There does not appear to be any inconsistencies with my hwclock or system time.  My system is set to Arizona time [local], because I have a multiboot system with windows.

This started after a system-wide update (run from a livecd, because of some other problems), which included the kernel (from 2.6.22-r5 to 2.6.22-r8 ).  I have already tried re-emerging e2fsprogs and recompiled the kernel.

Is there anything I can do to fix this?

----------

## BradN

If you have /etc/conf.d/clock set to sync the hardware clock to the system time, turn that off - it causes nothing but problems in my experience.

The strange thing is that you can't find any system time inconsistencies, which I would think would have to occur for that warning message to show up.

----------

## epsilon72

I turned just turned the clock sync off, but I think I enabled that after the problem started to see if it could fix it.

edit: what programs control the time and hard drive maintance?  Might it be a broken program that I have to re-emerge?

----------

## epsilon72

Problem still exists after a reboot with sync turned off.  'hwclock' and 'date' still match, so I don't know what's going on.Last edited by epsilon72 on Wed Oct 03, 2007 2:12 pm; edited 1 time in total

----------

## BradN

if the date command always shows the correct time, then that part should be ok... depending on what filesystem you use, e2fsprogs or reiserfsprogs, etc, would contain the fsck utility that's probably reporting the error.

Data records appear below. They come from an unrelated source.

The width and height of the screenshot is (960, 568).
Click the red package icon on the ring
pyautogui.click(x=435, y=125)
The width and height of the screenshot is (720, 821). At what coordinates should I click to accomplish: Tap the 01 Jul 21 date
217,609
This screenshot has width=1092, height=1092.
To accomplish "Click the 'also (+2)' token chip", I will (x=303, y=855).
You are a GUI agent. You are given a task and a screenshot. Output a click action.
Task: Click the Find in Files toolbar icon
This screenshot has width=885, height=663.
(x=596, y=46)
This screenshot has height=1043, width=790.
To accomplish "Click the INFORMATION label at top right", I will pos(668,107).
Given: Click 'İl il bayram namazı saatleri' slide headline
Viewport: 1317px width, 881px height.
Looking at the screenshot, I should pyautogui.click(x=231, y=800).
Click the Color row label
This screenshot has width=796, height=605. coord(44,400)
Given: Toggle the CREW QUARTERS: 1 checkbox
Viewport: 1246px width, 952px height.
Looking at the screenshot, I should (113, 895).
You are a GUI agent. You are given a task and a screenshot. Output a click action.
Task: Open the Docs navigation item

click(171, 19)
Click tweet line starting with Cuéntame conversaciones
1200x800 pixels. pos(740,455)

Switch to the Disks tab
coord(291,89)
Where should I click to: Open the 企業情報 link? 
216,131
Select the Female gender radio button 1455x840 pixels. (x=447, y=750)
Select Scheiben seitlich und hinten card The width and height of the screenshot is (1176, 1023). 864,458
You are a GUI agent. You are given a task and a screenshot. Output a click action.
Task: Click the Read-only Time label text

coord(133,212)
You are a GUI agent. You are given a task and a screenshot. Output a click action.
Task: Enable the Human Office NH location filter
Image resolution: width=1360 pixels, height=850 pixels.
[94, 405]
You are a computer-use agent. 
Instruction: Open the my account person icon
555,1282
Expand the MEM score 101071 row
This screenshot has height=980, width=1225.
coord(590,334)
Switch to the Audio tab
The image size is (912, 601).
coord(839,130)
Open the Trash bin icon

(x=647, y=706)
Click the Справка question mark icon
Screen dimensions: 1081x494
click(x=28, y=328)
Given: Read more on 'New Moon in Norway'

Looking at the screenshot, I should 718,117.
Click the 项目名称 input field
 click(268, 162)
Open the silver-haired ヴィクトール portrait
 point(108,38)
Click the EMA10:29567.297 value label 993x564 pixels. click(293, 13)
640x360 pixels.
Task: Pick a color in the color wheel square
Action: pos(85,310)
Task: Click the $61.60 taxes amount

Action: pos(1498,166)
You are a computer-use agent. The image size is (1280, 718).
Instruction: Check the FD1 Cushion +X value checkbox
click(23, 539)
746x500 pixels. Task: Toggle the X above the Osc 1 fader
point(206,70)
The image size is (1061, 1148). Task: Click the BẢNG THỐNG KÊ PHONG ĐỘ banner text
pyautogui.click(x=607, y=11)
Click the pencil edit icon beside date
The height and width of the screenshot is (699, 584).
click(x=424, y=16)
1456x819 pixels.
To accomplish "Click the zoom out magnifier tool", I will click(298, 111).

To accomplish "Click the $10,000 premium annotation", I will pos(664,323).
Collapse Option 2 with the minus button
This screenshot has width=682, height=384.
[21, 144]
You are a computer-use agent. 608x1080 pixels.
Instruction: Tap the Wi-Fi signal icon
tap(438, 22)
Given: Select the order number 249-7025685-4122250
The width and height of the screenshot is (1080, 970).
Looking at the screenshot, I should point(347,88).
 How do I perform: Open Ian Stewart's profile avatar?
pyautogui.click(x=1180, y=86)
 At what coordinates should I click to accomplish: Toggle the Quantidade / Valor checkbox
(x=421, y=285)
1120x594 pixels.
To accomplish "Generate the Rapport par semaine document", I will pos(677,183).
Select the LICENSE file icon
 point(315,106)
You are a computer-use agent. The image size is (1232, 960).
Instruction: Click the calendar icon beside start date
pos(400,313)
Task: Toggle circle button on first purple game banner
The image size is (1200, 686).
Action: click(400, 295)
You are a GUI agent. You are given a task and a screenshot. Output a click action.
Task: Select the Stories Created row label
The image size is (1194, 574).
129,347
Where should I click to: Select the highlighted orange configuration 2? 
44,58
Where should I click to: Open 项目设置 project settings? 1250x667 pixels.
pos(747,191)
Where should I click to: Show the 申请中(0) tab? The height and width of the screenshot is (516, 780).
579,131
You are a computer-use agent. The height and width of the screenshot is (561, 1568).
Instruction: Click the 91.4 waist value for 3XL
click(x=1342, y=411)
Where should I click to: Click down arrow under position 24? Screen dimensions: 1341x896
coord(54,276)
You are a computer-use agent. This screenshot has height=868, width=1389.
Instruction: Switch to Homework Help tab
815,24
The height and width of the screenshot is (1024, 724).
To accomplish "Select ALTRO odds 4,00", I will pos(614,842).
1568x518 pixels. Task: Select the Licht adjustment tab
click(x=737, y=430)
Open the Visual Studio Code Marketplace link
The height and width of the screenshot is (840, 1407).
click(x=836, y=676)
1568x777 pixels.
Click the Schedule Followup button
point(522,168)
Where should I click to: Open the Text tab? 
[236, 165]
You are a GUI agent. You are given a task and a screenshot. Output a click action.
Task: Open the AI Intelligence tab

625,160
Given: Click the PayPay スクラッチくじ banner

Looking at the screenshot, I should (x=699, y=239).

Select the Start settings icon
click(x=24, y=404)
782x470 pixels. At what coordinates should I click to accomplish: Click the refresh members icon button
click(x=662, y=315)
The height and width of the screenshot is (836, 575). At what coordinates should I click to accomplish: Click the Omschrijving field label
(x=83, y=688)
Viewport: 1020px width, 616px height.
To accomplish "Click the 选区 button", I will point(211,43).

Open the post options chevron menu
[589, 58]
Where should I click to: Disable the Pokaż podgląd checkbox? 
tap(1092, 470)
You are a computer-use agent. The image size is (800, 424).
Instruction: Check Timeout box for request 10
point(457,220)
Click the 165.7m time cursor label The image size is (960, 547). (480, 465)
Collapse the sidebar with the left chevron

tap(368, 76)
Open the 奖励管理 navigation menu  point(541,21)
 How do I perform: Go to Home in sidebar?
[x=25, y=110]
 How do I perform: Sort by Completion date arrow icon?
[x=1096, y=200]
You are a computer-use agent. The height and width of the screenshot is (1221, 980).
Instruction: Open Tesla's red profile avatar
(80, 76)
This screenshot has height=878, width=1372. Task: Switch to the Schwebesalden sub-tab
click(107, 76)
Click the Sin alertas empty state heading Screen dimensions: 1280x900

When it shows the error, does it say it corrected it?

----------

## epsilon72

 *BradN wrote:*   

> if the date command always shows the correct time, then that part should be ok... depending on what filesystem you use, e2fsprogs or reiserfsprogs, etc, would contain the fsck utility that's probably reporting the error.
> 
> When it shows the error, does it say it corrected it?

 

Thanks for your help, by the way.  Yes, it does say "FIXED" every time after it reports about the future problem.

----------

## BradN

The only other thing I can think of is that the filesystem check is being done before the time zone is set up, so it's using the wrong time there... but if this were the case, I would think it would happen everywhere that doesn't use UTC on the hardware clock...

I don't know, I'm at a loss as to what's going on here.

----------

## epsilon72

I still have the problem, but it no longer results in locked X-server problems (for now), so it is not as much of an issue.

I'll post here again if it pops up again.

----------